By Philip Sean Curran, Staff Writer
   Former Princeton Borough Mayor Marvin Reed never thought he’d live to see the day.
   Anton Lahnston thought it was glorious.
   Whatever emotions the merger of two Princetons brought, the community celebrated the accomplishment Tuesday morning in the municipal building. An overflow crowd, one that included state and county politicians, filled the main meeting room in the municipal building to hear then Mayor-elect Liz Lempert and others speak before munching on some celebratory cake donated by local supermarket McCaffrey’s.
   The celebration was designed as a thank you time to everyone — those in government and those outside of it — who helped make two towns one community.
   Mr. Lahnston, who was the chairman of the consolidation study commission, recalled the first attempt to merge was in 1953; two subsequent attempts, in1979 and 1996, also failed. During his remarks, he asked anyone who was part of those past efforts to stand or raise their hands.
   ”A big thank you to you, you paved the way,” he told them.

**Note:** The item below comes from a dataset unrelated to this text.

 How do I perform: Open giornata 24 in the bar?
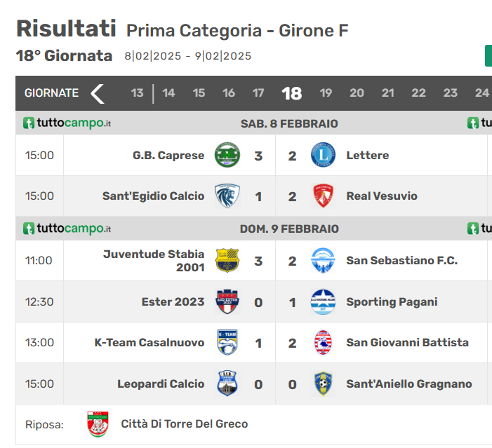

   Elected and municipal staff spent the past year working on merging governments.
   ”And I kind of liken the voyage we went through to the Apollo missions. And today, ladies and gentlemen, the Eagle has landed,” Princeton business administrator Robert W. Bruschi told the audience.
   Politicians from both political parties, including members of the state Legislature and the County Freeholders, attended.

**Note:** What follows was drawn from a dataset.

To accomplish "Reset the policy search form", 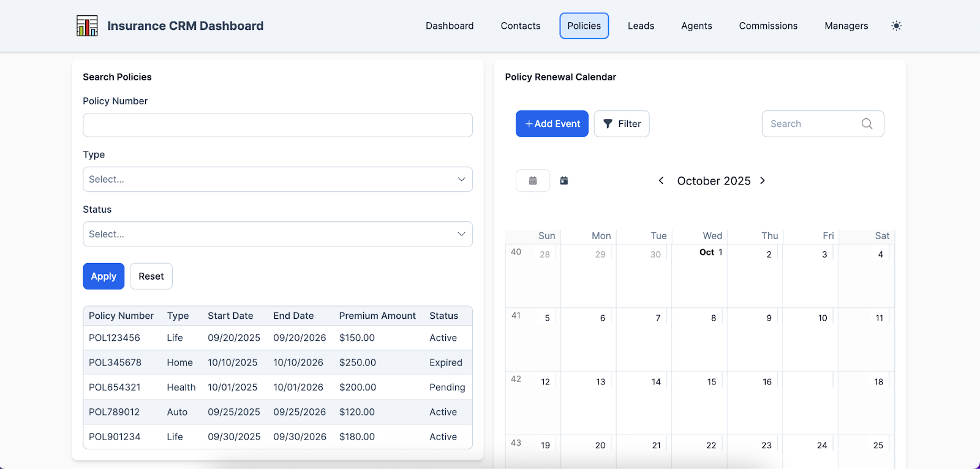I will (x=151, y=276).
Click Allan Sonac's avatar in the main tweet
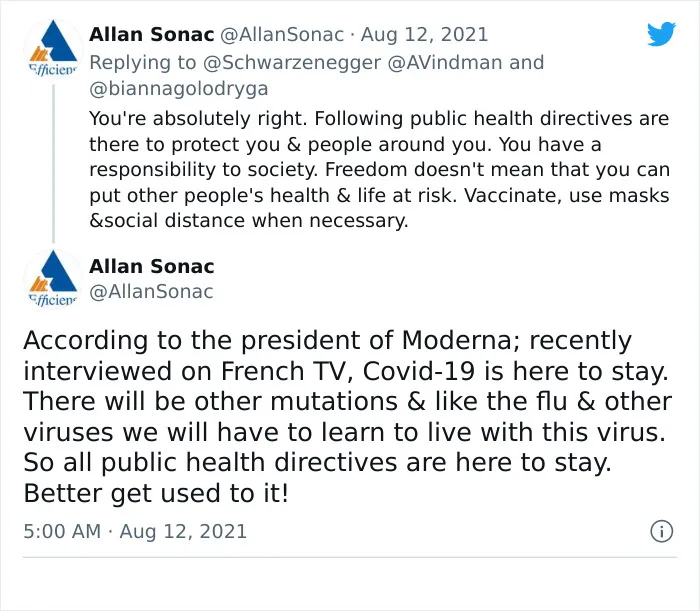The height and width of the screenshot is (611, 700). tap(53, 279)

   Mr. Lahnston read a letter from Gov. Chris Christie to mark the occasion in which the governor wrote the “historic merger of the Princetons will hopefully set an example for other municipalities that are searching for ways to cut expenses and streamline services for the benefit of their residents.”
   Later Mercer County Executive Brian M. Hughes recalled growing up in Princeton as the son of former New Jersey governor and later state Supreme Court Chief Justice Richard J. Hughes.

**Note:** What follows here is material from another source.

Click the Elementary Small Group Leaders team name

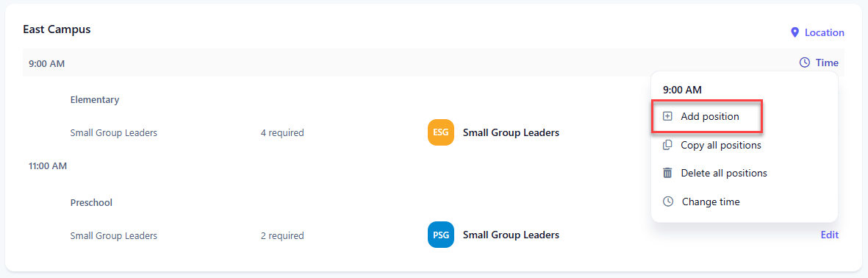(510, 132)
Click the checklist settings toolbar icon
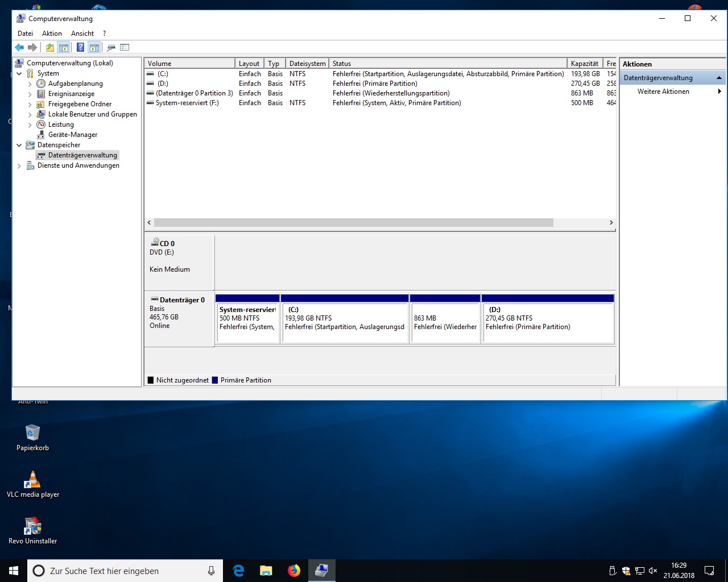Image resolution: width=728 pixels, height=582 pixels. 125,48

   ”I have a love affair with this town,” he said.
   He joked that when the family lived on Westcott Road, near the old dividing line between the borough and the township, the family’s “active and inventive” Irish setter did not know the borough had a leash law and that the township did not.
   ”So my father, the former governor of the state of New Jersey and soon to be chief justice of the Supreme Court, had to go and defend our dog in Borough Court several times and pay several fines,” he said. “I am glad today to see that dogs all over Princeton will not have the same” plight.
   Though Princeton’s history dates to Colonial days, the borough and the township became towns of their own in the 19th century. The borough was created by an act of the Legislature in 1813, while the township followed in 1838. The borough, however, did not become completely independent of the township until 1894.
   ”So today we cross that threshold. We were two, now we’re one,” said former Borough Councilman Mark Freda.
   Mr. Freda served as the chairman of the Transition Task Force, the 12-member group that last year provided the Township Committee and Borough Council with recommendations on personnel choices and other merger-related decisions.
   In his remarks, he thanked people who were on both sides of the issue of merging, those for and against.
   ”Without that vigorous discussion, without the listening to and the understanding of all the different perspectives, I wonder if we would have done as good a job as arriving here as we did,” he said.
   Mr. Freda also challenged the new governing body to be bold and open-minded and to “resist the urge to make decisions based solely on short-term cost savings.”